The next Archbishop of Canterbury is no stranger to firsts. After a rapid rise through the ranks of the NHS, Sarah Mullally became the youngest ever chief nursing officer in 1999 (for which she was later knighted). After a midlife career change into the priesthood, she was just the third woman ever to become a bishop in the Church of England in 2015. Two years later she was promoted again to become the first ever female Bishop of London (the third-most senior cleric in the church).
And so, in many ways, her accession as the 106th incumbent of the throne of St Augustine but the first woman comes as little surprise. She has, after all, been blazing a trail for most of her career. Mullally was by some distance the most experienced and senior bishop who was young enough to still be appointable in the wake of Justin Welby’s resignation as archbishop. On top of her impressive NHS background, she has also been a calm and competent administrator of the sometimes fractious and divided Diocese of London, and helped modernise and professionalise that institution after two decades under her more patrician and old-fashioned predecessor.
Perhaps the Crown Nominations Commission (CNC), the secretive committee convened to make the appointment, decided what the C of E needed was a safe pair of hands. After a year of turbulence, as the leaderless church was buffeted by a slew of safeguarding scandals, the group of 17 bishops, vicars and lay people asked to choose Welby’s successor have landed on the steady, unhurried, if somewhat bland, figure of Mullally to calm the storm.
And for all that she is a safe choice, her very gender marks her out as a new direction for the 1,500-year-old national church. The Archbishop of Canterbury is probably the only Christian figure to still retain some status and profile in secular contemporary Britain. And now, for the first time, this pastor to the nation and spiritual figurehead is a woman. Even for those no longer paying attention to what the church is saying or doing, Mullally’s accession presents a new, modern face for an old institution that is changing rapidly.
This could be particularly helpful in turning the page on the abuse scandals which dogged Welby’s tenure and ultimately led to his downfall. A female archbishop is likely to be received as a more compassionate, even a safer, presence than any of her male colleagues also in the running for the post. And yet here also Mullally poses an intriguing tension – she’s both a safe choice and yet also risky. For she is not without skeletons in her own closet too. Most notably, her involvement in a tragic episode when a former priest in her diocese of London killed himself during a botched safeguarding investigation. A disgruntled corrupt diocesan official spread false rumours the isolated gay vicar Alan Griffin paid for sex with underage boys, prompting a heavy-handed probe by the much professionalised safeguarding team at the diocese. By the time they realised it was all a wild goose chase, Griffin was dead.
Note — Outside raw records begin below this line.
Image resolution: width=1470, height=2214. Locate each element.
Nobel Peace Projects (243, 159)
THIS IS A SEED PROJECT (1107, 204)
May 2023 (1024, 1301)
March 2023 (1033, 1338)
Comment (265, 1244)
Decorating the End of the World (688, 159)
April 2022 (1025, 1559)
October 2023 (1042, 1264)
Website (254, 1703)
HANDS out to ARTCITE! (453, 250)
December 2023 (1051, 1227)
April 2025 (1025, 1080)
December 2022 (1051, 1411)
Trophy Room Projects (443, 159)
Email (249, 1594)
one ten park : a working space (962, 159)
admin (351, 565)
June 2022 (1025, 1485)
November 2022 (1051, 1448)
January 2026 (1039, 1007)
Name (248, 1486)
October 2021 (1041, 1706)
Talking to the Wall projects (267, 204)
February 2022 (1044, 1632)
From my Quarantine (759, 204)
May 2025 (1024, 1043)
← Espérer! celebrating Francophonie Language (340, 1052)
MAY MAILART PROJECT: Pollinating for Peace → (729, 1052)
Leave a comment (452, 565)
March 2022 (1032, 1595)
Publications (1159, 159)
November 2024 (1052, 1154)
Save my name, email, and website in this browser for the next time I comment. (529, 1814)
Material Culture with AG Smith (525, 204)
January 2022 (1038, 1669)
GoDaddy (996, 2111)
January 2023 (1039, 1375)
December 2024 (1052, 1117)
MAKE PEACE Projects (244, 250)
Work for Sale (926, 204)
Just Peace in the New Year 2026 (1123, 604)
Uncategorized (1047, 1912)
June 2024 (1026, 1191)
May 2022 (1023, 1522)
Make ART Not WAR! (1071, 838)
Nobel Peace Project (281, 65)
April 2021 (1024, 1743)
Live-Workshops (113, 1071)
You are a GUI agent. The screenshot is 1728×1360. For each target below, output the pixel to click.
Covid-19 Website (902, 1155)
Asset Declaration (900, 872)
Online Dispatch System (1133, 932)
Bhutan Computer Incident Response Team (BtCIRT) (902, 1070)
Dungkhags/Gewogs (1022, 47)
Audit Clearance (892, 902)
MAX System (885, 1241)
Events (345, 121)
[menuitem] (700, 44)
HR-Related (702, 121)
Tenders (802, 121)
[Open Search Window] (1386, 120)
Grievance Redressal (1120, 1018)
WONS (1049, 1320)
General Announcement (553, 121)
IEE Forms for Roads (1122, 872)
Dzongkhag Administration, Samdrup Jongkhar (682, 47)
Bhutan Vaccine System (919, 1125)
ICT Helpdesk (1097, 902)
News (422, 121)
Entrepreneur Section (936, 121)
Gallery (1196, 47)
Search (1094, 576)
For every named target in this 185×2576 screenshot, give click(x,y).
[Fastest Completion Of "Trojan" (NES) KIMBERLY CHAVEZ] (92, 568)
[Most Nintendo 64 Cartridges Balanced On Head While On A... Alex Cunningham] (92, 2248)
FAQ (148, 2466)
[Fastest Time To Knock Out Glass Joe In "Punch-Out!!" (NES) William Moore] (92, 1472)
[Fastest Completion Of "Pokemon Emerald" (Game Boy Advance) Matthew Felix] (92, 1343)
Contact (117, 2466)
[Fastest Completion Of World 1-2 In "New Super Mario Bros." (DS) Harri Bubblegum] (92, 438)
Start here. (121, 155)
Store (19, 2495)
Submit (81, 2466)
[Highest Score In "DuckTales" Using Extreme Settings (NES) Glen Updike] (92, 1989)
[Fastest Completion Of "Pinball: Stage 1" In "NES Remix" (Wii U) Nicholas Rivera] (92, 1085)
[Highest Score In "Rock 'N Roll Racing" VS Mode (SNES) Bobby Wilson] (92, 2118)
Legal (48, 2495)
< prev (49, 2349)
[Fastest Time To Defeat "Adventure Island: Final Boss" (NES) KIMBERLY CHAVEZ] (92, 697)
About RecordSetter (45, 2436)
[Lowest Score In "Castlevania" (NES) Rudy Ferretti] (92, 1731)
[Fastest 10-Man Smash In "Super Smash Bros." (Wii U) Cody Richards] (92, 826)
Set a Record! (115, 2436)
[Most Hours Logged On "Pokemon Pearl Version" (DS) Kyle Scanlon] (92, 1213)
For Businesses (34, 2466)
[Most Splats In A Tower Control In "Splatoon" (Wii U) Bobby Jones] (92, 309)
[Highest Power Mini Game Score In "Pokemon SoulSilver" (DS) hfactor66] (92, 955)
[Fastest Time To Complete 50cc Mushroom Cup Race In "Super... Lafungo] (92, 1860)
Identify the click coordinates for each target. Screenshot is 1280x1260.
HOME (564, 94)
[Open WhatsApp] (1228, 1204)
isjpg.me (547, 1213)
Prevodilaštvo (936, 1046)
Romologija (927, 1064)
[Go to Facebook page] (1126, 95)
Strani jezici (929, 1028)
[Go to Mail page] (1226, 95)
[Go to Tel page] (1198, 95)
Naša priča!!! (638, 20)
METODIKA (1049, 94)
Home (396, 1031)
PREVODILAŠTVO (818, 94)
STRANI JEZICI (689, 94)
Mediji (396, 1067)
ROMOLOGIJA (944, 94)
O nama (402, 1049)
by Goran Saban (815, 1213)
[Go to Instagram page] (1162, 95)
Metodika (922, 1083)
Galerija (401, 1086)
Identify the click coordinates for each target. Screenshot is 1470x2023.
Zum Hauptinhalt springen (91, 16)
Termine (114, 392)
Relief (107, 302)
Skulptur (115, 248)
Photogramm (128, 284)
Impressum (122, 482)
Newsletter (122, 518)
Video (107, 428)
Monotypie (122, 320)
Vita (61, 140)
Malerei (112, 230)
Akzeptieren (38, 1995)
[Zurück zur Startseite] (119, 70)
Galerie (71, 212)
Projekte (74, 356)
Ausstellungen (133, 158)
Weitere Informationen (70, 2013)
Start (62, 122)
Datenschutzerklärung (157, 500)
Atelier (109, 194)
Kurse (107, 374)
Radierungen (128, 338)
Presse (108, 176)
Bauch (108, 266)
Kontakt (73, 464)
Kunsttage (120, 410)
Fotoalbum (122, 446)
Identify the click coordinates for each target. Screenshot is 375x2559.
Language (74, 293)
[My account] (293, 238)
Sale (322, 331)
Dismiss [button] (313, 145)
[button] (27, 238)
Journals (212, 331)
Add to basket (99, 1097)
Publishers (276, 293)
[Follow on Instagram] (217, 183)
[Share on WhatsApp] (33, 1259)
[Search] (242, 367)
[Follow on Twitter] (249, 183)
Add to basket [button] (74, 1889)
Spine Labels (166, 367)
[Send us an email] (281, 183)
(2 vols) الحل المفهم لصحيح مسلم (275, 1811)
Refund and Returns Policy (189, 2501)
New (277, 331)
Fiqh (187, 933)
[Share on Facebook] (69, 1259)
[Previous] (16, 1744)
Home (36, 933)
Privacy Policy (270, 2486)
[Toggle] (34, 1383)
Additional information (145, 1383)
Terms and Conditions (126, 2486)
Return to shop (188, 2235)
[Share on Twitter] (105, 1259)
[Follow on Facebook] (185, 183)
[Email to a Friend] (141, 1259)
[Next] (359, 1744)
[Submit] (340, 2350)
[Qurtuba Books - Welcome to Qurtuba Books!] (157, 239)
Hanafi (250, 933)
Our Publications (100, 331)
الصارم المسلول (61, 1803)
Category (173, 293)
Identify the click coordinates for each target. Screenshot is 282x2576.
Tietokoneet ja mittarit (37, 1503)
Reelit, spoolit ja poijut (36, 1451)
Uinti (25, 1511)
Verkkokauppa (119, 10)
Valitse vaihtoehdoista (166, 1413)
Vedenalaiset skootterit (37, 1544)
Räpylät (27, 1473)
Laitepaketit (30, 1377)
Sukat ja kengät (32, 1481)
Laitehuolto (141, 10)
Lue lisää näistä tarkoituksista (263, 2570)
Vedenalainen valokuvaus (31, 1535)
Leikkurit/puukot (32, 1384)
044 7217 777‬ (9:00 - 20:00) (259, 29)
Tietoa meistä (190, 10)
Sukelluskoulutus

No doubt the CNC thoroughly vetted all candidates during their deliberations, and presumably decided Mullally could ride out any outcry over her appointment. Because if Mullally is to successfully draw a line under the safeguarding crisis and rebuild the church’s reputation and moral standing, she will have to quickly neutralise any sense she is just another bishop with a history of failure in handling abuse cases.
The other flashpoint is the church’s agonies over same-sex relationships. Mullally oversaw for several years the Living in Love and Faith project, which ultimately led to the C of E introducing blessings for gay couples for the first time (but, notably, not gay marriage in church). She is known to be in favour of the blessings, and yet is not seen as a partisan attached to either the liberal or conservative factions and might be able to find a narrow middle-ground compromise solution to the saga. The hierarchy will be hoping her measured approach might help defuse the tension and animosity which has built up between the two sides over the past three years as they try to land the plane and move on.
Many observers had pre-emptively ruled out Mullally claiming the throne because of her age; by the time she takes up the post she will only be six years away from mandatory retirement at 70. Almost all archbishops serve a minimum of a decade in the role, as it takes time to get to grips with the byzantine machinery of the C of E, let alone win a hearing beyond the confines of the church. By the time Mullally has her feet under the table, attention will already be drifting towards the 107th archbishop, her successor.
And so perhaps she will function as a de facto interim archbishop – a sensible and noncontroversial figure to try and resolve the gay blessings farrago and clean the safeguarding slate, before handing over a refreshed church to a younger and more dynamic successor. In that sense her gender masks the lack of radicalism in her appointment. She may be the first woman in the role, but in every other respect she is the safest and most conventional archbishop on offer to an unsettled church craving stability.